Bei diesen Berechnungen kriege ich aber ein mulmiges Gefühl. Ich glaube das Gefühl kommt daher, dass diese Zahlen gar nichts darüber aussagen, wer ich bin. Alles, was mich tatsächlich ausmacht, bleibt außen vor: was ich erlebt habe und wovon ich träume; wer mir wichtig ist und woran mein Herz hängt; einfach alles, was mich zu dem macht, der ich bin.

Dieses mulmige Gefühl kommt mir auch hin und wieder wenn über Migration diskutiert wird. Wenn es darum geht, dass einige der geflüchteten Menschen gut ausgebildet sind und wir hier dringend Fachkräfte brauchen. Als wären sie nur wertvoll, weil sie ihre Arbeitskraft oder gesuchtes Know-How mitbringen. Aber nicht, weil sie Menschen sind.
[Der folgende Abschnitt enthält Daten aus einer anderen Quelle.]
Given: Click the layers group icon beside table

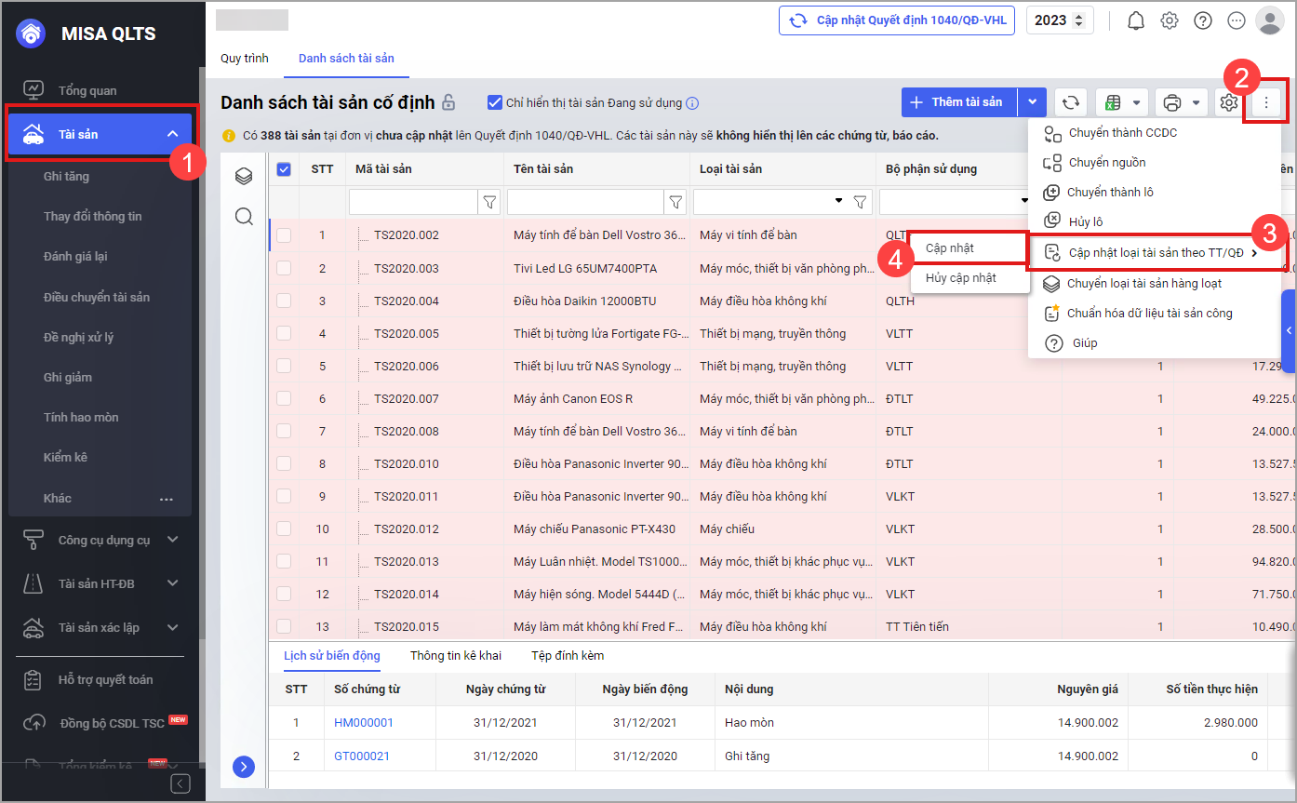Looking at the screenshot, I should pos(244,176).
Ich bin überzeugt, jeder Mensch ist wertvoll, egal wie produktiv er ist oder was sie kann. Ich bin dankbar wenn mir bei solchen Rechnungen ein bisschen unwohl wird. Das zeigt mir: Was einen Menschen wertvoll macht, kann ich nicht in Zahlen angeben. Manchmal kann ich es nicht einmal in Worte fassen. Ich weiß es einfach. Und das gilt auch für das Blaukehlchen.